> **WHAT YOU HAVE TO DO**:
Reproduce, exactly and only, the lines of the data that follows from the one containing "Instruction: Click the" down to the one containing "Task: Choose the Epididymis answer row", without pictures.

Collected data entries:
==========
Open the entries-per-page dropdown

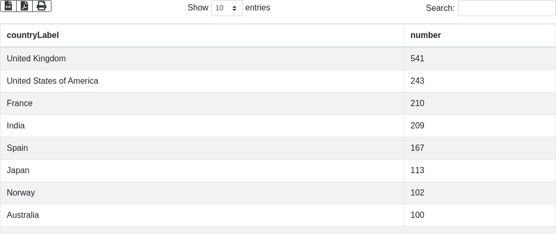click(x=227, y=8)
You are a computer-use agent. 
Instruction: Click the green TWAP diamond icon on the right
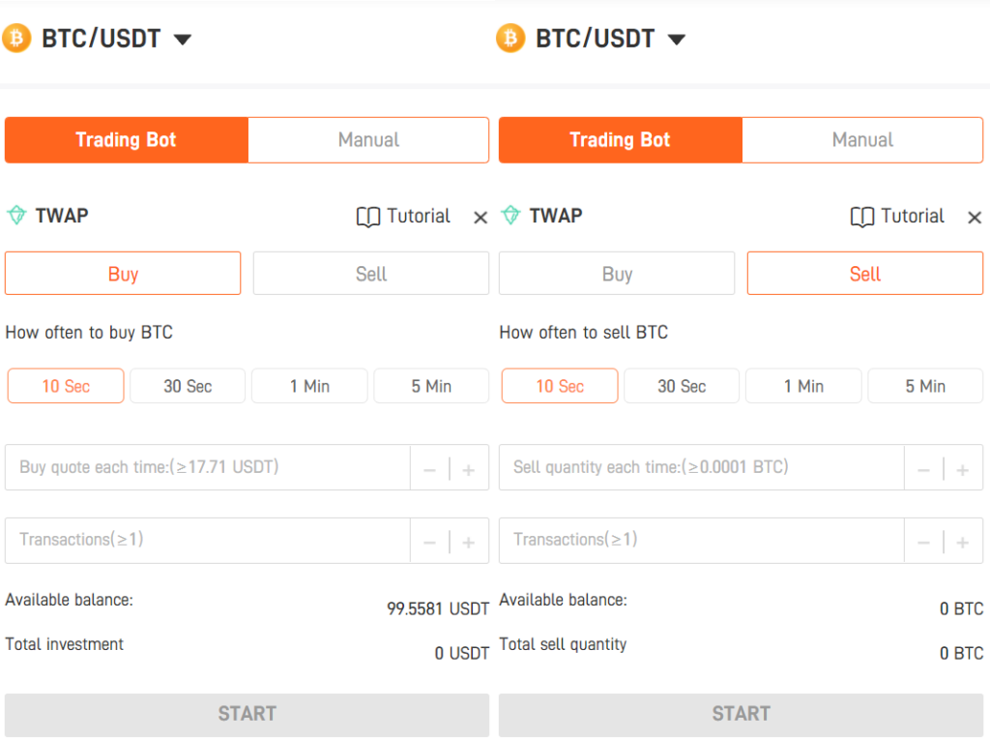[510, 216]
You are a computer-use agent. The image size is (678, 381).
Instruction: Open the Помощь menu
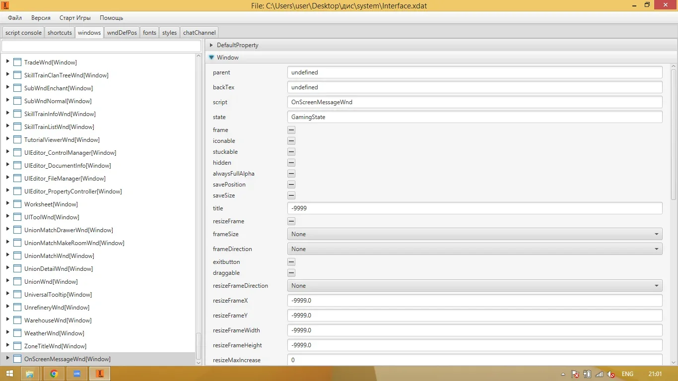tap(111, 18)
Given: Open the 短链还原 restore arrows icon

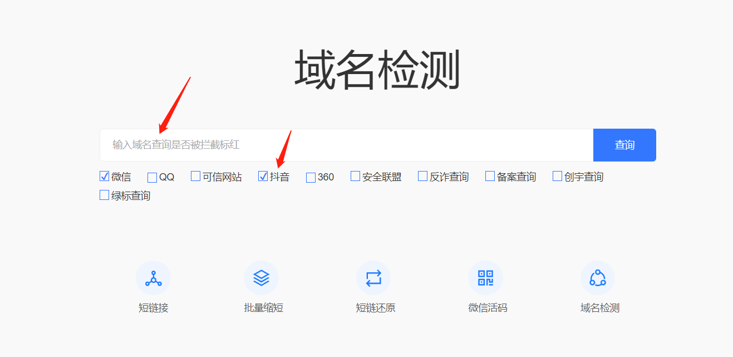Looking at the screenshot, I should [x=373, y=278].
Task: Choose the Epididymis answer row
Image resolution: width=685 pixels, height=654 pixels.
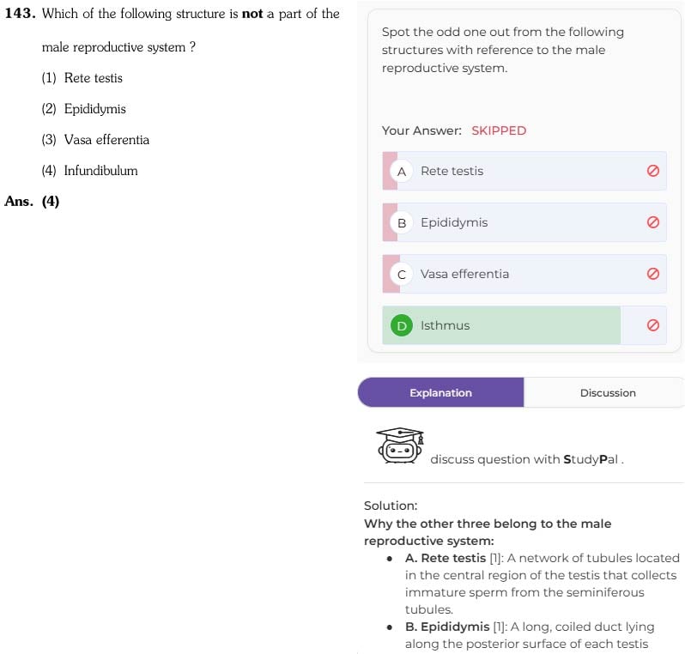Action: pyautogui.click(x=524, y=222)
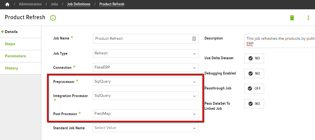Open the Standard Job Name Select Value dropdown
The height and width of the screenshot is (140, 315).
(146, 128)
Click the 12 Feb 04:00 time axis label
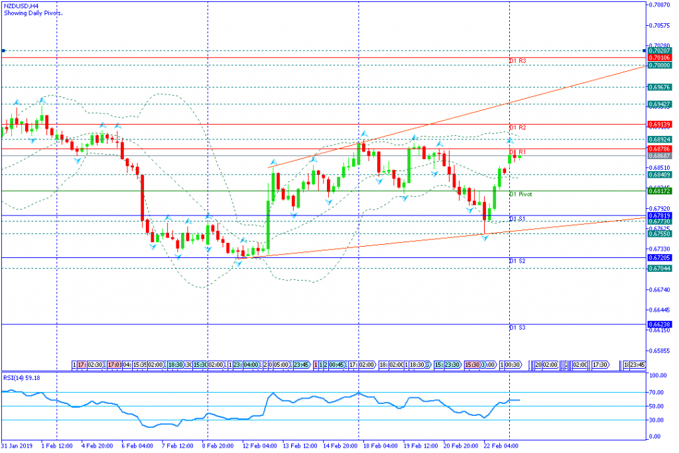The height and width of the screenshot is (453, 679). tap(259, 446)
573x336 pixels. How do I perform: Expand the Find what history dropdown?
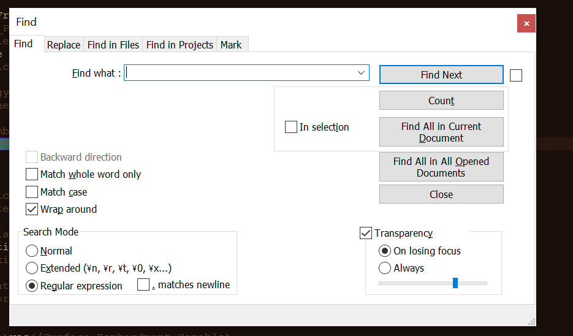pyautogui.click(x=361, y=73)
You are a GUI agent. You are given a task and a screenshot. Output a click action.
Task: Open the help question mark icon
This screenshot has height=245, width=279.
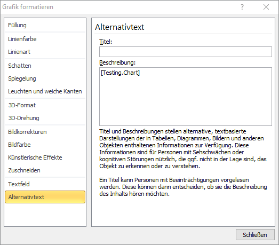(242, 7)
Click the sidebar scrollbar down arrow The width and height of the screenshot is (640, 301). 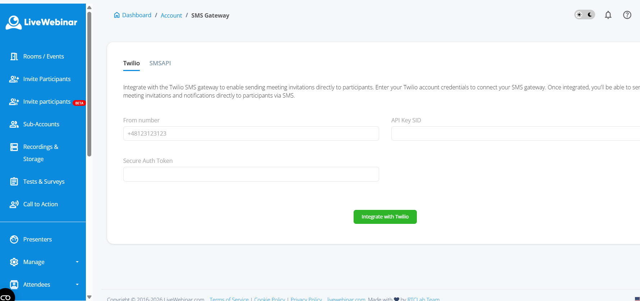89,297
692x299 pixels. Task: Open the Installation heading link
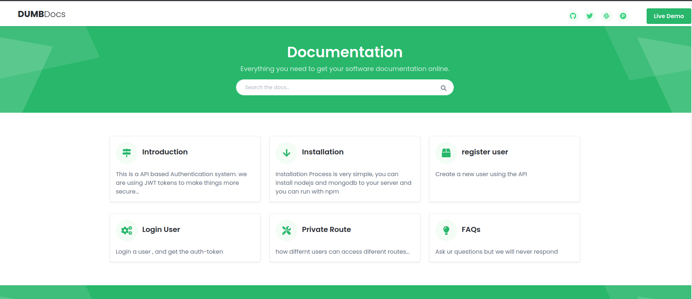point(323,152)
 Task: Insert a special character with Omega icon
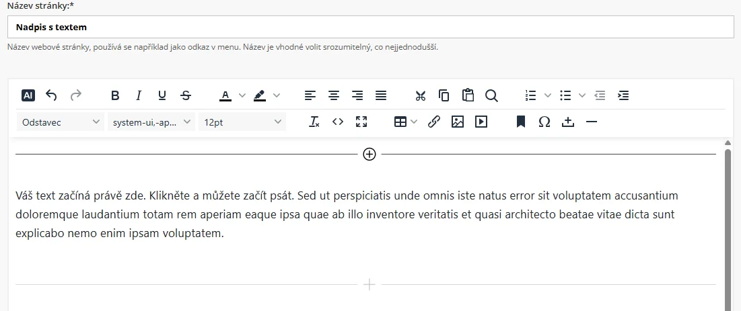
==========
> **FINAL ANSWER**:
Instruction: Click the green TWAP diamond icon on the right
[510, 216]
You are a computer-use agent. The image size is (678, 381).
Instruction: Open the Помощь menu
tap(111, 18)
Given: Open the 短链还原 restore arrows icon

Looking at the screenshot, I should [x=373, y=278].
Task: Choose the Epididymis answer row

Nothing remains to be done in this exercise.